All of my kids started a new school this year. They are all extremely bright and prepared, so we didn't worry much about their ability to excel and be confident in school work, so I've been asking a lot about whether they are happy and making friends. Claire just gets it... with the girls she talks about dolls, earrings and dresses, and with the boys she makes fart and butt jokes. No problem.
Adam kept telling me all week that he didn't have a friend in his class yet, but he never seemed concerned. He knew he would get there. Today he said he made friends with a boy named Sebastian.
Adam: "I always help this boy named Sebastian look for his glue stick when he drops it on the ground. Today I asked 'Will you be my friend?' And he held out two hands and said to himself 'Accept, or Delete Friend Request? I ACCEPT!'"
Adam was thrilled.
Colin listened, then pulled me into my room and told me for an hour about school, and with such maturity, said, "Mommy, I try to make friends but they don't like me. On the playground they run away. I don't know how to talk to them. Then we come inside and they all act CRAZY! I feel so bad for my teacher, because they don't listen. She says 'sit on the rug,' so I sit and I am calm and ready. But they run around screaming, and it's so loud. But since I don't do that, they don't like me. They don't think I'm fun. But I'm doing the right thing."

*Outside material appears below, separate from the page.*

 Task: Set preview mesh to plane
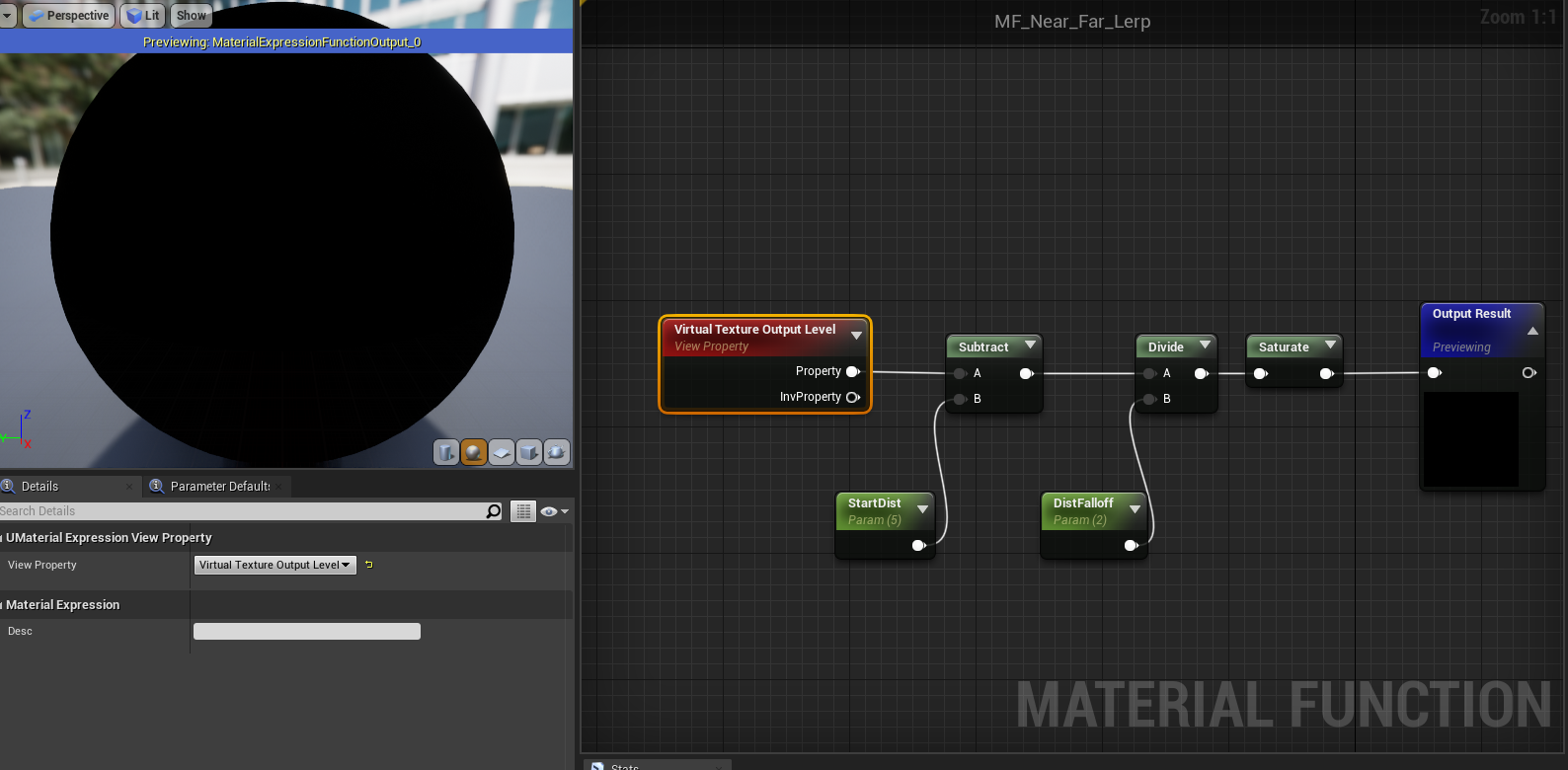point(502,452)
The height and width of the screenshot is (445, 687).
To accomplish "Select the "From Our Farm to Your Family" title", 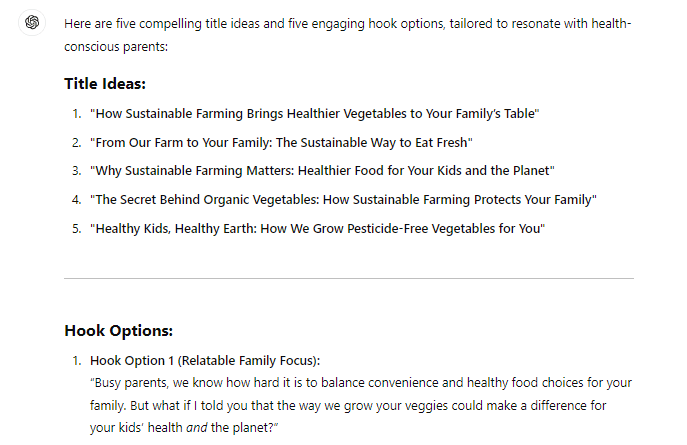I will 281,143.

My heart melted listening to my 5 year old speak with such integrity and maturity.
I said, "Colin, you will make a friend and it will be a good friend. You have to give yourself time. And keep doing the right thing. Find a friend who is a good listener like you. You don't need everyone to like you, and I promise if you keep your head up you will find a buddy. It's only the first week, and you are AMAZING!"

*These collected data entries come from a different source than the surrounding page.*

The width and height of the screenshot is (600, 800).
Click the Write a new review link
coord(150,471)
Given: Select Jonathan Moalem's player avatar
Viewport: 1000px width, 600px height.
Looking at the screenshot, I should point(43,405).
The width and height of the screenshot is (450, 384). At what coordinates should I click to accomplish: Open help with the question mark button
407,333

He said, "At the lunch table they come in and they are CRAZY and it's LOUD, and I hate it, but I sit and try so hard to be good and not get in trouble when they get in my face and make me mad. They don't know yet that I need my space, I need so much space at lunch, and I need help."
I said, "I wrote your teacher a letter telling her that this was important to you. Is she seeing this happen?"
He said, "No, she works so hard, and has to help other kids go through the lunch line. So she's not always there. It's just so hard."
He never teared up or showed signs of weakness. He simply explained. And I was dying with pride that he could express himself so well and analyze other people knowing that it was not them being mean, but a difference of personality and his inability to fix it.
Adam came to find us, and I told Adam how Colin was feeling. I asked if he had advice, as a second grader.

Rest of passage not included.